Republican Senator Ben Sasse called Trump’s allegations serious, and said if he was illegally tapped, the president should explain what sort of tap it was and how he knew about it.

Representative Adam Schiff, the senior Democrat on the House Intelligence Committee, said Trump was making “the most outlandish and destructive claims without providing a scintilla of evidence to support them.”

Meetings with Russian ambassador

It was disclosed earlier this week that Russian Ambassador Sergei Kislyak met at Trump Tower in New York in December with Trump’s son-in-law, Jared Kushner, and with since-ousted national security adviser Michael Flynn. Flynn was fired after just 24 days on the job when information emerged that he had lied to top officials about the nature of his conversations with Kislyak.

Revelations of the Trump Tower meetings surfaced after Attorney General Jeff Sessions admitted earlier in the week he’d met twice with Kislyak during last year’s presidential campaign.

Sessions had failed to disclose those talks during his Senate confirmation hearing. He has since said he would stay out of any federal investigation of alleged Russian meddling in the 2016 presidential election and is expected to amend on Monday his written testimony response.

White House spokeswoman Hope Hicks said Thursday that the meetings at Trump Tower were intended to “establish a line of communication” between the incoming administration and the Russian ambassador. She added that Kushner also met with representatives of as many as two dozen other countries.

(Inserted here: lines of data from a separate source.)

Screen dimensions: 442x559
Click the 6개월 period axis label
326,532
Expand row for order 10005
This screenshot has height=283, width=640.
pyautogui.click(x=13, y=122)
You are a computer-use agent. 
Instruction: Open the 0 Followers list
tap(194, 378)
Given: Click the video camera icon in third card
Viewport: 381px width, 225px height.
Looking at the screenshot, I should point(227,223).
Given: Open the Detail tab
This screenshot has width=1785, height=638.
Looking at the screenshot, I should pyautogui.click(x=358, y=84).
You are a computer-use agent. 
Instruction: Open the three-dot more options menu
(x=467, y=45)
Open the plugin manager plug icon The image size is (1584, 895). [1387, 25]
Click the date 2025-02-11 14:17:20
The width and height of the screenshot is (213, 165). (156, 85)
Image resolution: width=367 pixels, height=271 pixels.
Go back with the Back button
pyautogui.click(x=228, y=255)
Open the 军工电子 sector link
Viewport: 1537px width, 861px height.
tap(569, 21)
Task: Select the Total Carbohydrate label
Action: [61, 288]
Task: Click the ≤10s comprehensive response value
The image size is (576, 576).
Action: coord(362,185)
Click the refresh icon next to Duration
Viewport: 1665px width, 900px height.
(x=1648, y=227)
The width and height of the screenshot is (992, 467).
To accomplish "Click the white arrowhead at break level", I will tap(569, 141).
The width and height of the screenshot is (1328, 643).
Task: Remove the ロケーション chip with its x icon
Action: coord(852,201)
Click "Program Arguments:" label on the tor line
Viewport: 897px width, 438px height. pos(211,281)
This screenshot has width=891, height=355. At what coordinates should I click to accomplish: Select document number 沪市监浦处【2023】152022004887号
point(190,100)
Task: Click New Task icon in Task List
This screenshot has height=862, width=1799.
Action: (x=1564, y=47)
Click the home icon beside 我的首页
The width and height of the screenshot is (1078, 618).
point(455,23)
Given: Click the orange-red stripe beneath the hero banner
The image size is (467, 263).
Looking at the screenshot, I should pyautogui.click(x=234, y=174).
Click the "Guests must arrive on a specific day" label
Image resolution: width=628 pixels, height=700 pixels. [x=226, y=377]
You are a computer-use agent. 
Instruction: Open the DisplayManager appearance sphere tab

Investigations on the increase

U.S. government officials meet with representatives of foreign governments on many occasions and for many reasons. The Trump administration, however, had denied for months there was any contact between Russian officials and the new president’s campaign.

On Friday, the Breitbart News website published a report about conservative radio host Mark Levin’s allegation that Obama conducted what he called a “silent coup” against Trump by employing “police state” tactics. Trump’s top strategic adviser at the White House, Stephen Bannon, previously had been executive chairman of Breitbart.

Trump’s latest claims come as the Trump administration faces mounting pressure from multiple FBI and congressional investigations into contacts between members of his campaign team and Russian officials.

“I still don’t know if there’s any fire, but there’s smoke here,” national security lawyer Moss told VOA.